Immaginate la scena: siete seduti sul divano a guardare la vostra serie tv preferita. Fuori è buio, ma niente può farvi paura: avete da poco installato un sistema d’allarme all’avanguardia, le vostre finestre sono protette da pesanti grate e in giardino scodinzola un cane di 50 kg. E se vi dicessimo che in realtà nel vostro ideale castello c’è una breccia aperta attraverso cui il nemico può passare indisturbato?
Ora immaginiamo quest’altra scena: la serie tv è finita, si è fatto tardi e siete andati a letto. Avete appena preso sonno quando qualcosa vi sveglia. No, non è un sogno, ma il suono insistente del citofono. Andate ad aprire e vi ritrovate di fronte dei poliziotti molto arrabbiati che entrano in casa e cominciano a chiedervi di consegnare tutti i dispositivi elettronici. Voi non capite bene cosa stia accadendo, fin quando non vi dicono che siete sospettato di essere un pericoloso cyber criminale. Scoprirete solo dopo che gli investigatori sono arrivati a voi perché, in effetti, un pericoloso cyber criminale risultava connesso proprio dal salotto di casa vostra.
Ecco, queste due scene sono in realtà strettamente collegate. La seconda, infatti, non si sarebbe realizzata se non ci fosse stata la “breccia” di cui abbiamo accennato nella prima. Ma allora qual è questa falla nel sistema? Semplice: il router che ci permette di connetterci a internet. Chi di noi non ne ha uno dentro casa?

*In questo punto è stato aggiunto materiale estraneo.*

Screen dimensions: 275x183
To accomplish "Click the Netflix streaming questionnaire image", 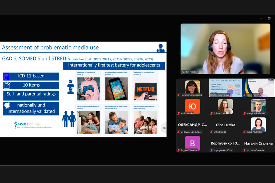I will 145,89.
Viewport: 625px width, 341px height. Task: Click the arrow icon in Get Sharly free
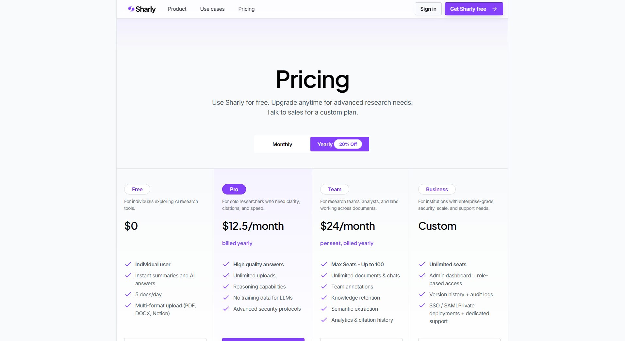pyautogui.click(x=495, y=9)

Ebbene, a nessuno verrebbe in mente che proprio questo oggetto familiare, di solito sistemato in un angolo a prendere polvere, rappresenti uno dei principali pericoli per la nostra privacy ma anche per la nostra sicurezza. In pratica è una porta spalancata verso l’esterno. E in quanto tale, ciascuno può entrare con le proprie intenzioni. Non riuscite a capire ancora di cosa stiamo parlando? Vi diamo un indizio.
Qualcuno di voi ha mai cambiato la password del Wi-Fi che si trova scritta sull’etichetta attaccata sul fondo o sul retro del router? Siamo pronti a scommettere che almeno nell’80% dei casi la risposta sarà “NO”. La giustificazione, stavolta nel 99% dei casi, sarà “è una password lunga e complicata, è impossibile ricordarsela a memoria, quindi è sicura”. Risposta sbagliata.
Il solo fatto che sia preimpostata dovrebbe spingervi a farvi qualche domanda ma, soprattutto, qualche considerazione apparentemente banale. Quale? Ve ne suggeriamo una: se è preimpostata, è molto probabile che non sia segreta. E non essendo segreta, è possibile – anzi sicuro – che qualcuno nel mondo ne sia a conoscenza e quindi, potenzialmente, sia in grado di collegarsi alla nostra Wi-Fi domestica. Magari non accadrà mai, o forse, come nella seconda scena, qualcuno potrebbe approfittarne per compiere dei reati informatici e risultare connesso da casa vostra.
Queste password apparentemente tanto sicure, inoltre, vengono generate da un algoritmo. E se per qualche ragione un estraneo conoscesse quell’algoritmo sarebbe in grado di ricostruirle. Fantascienza? Chiamatela come meglio credete. Fino a 10 anni era fantascienza immaginare l’intelligenza artificiale e le sue applicazioni.
Dunque, permetteteci di darvi un consiglio non richiesto: cambiate la password del vostro router. Come? In base al vostro operatore, troverete le istruzioni nella scatola originale del router. Se non l’avete conservata, internet vi darà tutte le risposte che cercate.